* TASKS:
(a) According to the speaker biographies, which competition did Timandra Harkness win before writing for national publications?
(b) Reproduce the speaker biographies between "Timandra Harkness is" and "on Data Ethics.", inclusive, substituting "Harkness" for every "Timandra".
(c) Extend the speaker biographies beyond their final sentence.

Timandra Harkness is a journalist, writer and broadcaster. She writes and presents BBC Radio 4’s FutureProofing and How To Disagree series, and documentaries including Data, Data Everywhere, Personality Politics, and Supersense Me for BBC Radio 4, and Are You A Numbers Person? for the BBC World Service. She was resident reporter on social psychology series The Human Zoo. Since winning the Independent newspaper’s column-writing competition, Timandra has written for publications including the Telegraph, Guardian, Sunday Times, Men’s Health and Significance (the journal of the Royal Statistical Society). Timandra is a Visiting Fellow (Knowledge Exchange) in Big Data, Information Rights and Public Engagement with the Centre for Information Rights at the University of Winchester. A member of the Royal Statistical Society, she is a founder member of their Special Interest Group on Data Ethics.
Rev. Philip Waldron is a Unitarian District Minister for Merseyside. His principle churches are Ullet Road Church, Wirral and Southport Unitarians. This is Philip’s first Ministry. Philip graduated from Luther King House (Ecumenical College) in 2015, studying Contextual Theology. Philip also attended Bishop Grosseteste College in Lincoln, gaining a BA in Community Theatre. Philip has been published contributing to ‘Liverpool Unitarians: Faith & Action’ (2014). Philip ran a community theatre company in Liverpool from 2005 – 2010, producing original plays which explored themes of social class, The Duel (2006), The Vindictive Duchess (2007). Philip has hosted the Liverpool Salon at Ullet Road and spoke at our Reigniting Radicalism debate in 2015.

* DATASET EXTRACT:
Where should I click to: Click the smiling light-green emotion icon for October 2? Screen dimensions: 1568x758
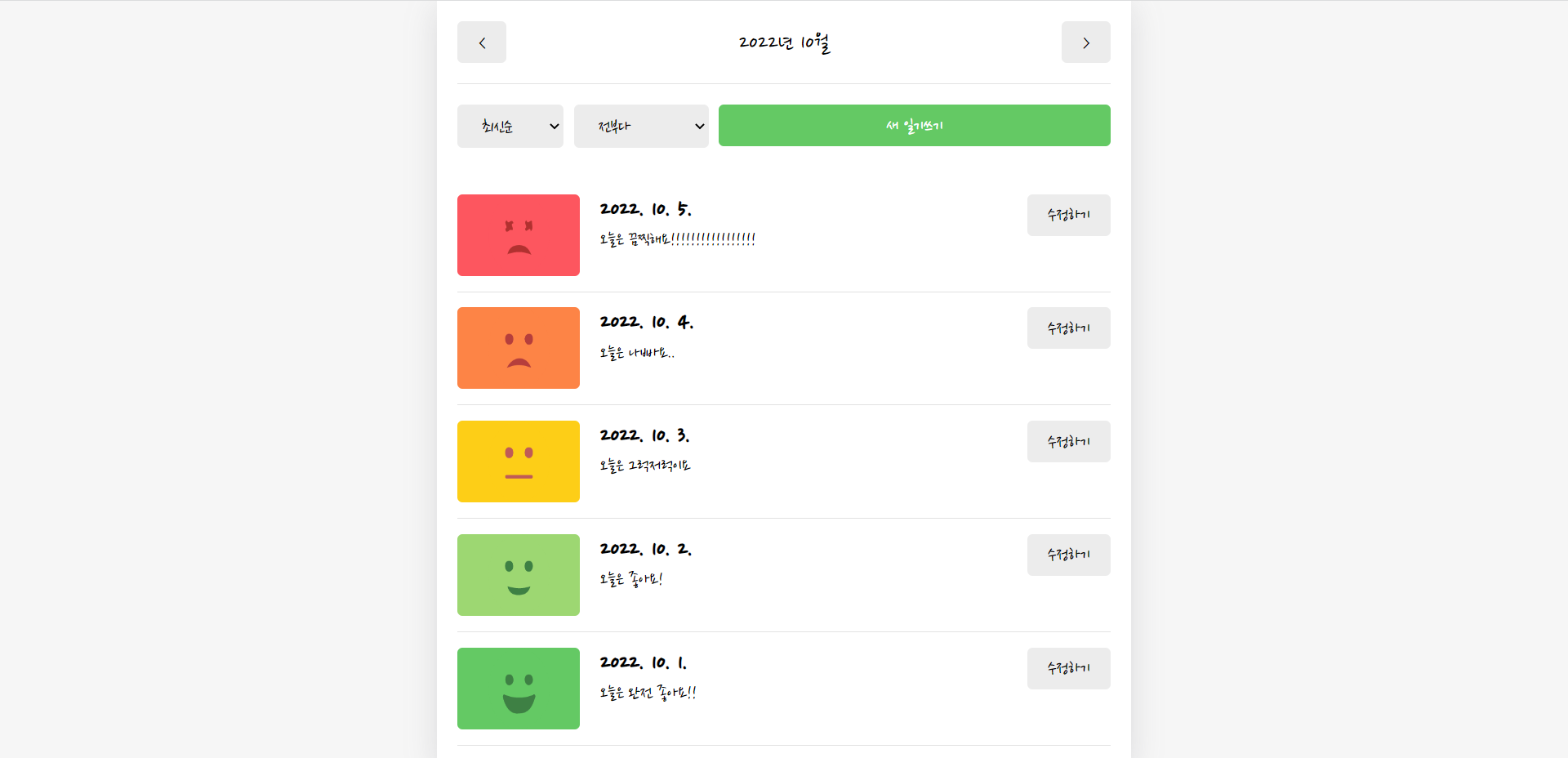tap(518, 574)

...

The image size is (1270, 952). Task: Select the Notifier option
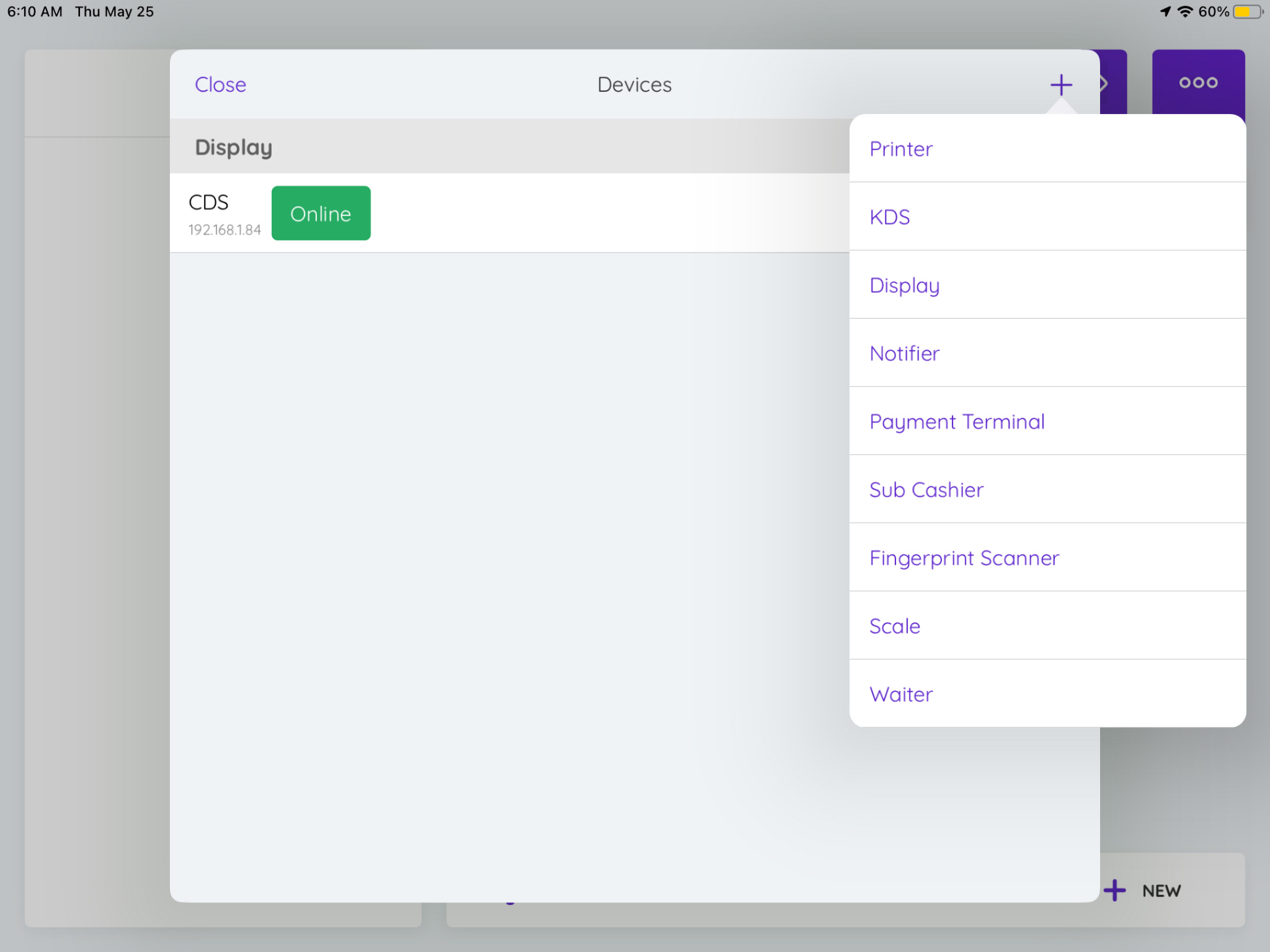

* THE REPLIES:
(a) She won the Independent newspaper’s column-writing competition.

(b)
Harkness Harkness is a journalist, writer and broadcaster. She writes and presents BBC Radio 4’s FutureProofing and How To Disagree series, and documentaries including Data, Data Everywhere, Personality Politics, and Supersense Me for BBC Radio 4, and Are You A Numbers Person? for the BBC World Service. She was resident reporter on social psychology series The Human Zoo. Since winning the Independent newspaper’s column-writing competition, Harkness has written for publications including the Telegraph, Guardian, Sunday Times, Men’s Health and Significance (the journal of the Royal Statistical Society). Harkness is a Visiting Fellow (Knowledge Exchange) in Big Data, Information Rights and Public Engagement with the Centre for Information Rights at the University of Winchester. A member of the Royal Statistical Society, she is a founder member of their Special Interest Group on Data Ethics.

(c)
Pauline Hadaway is co-founder of The Liverpool Salon and completed her doctoral research at the University of Manchester, examining the cultural economy and the politics of peace building in Northern Ireland after the Good Friday Agreement. She works as a researcher and writer, most recently, ‘Escaping the Panopticon’, a chapter in Photography Reframed: visions in photographic culture, published by I.B. Tauris (2018) and ‘Callaghan in Northern Ireland’ in James Callaghan: an underrated Prime Minister (eds. Kevin Hickson and Jaspar Miles) co-authored with Kevin Bean (2020).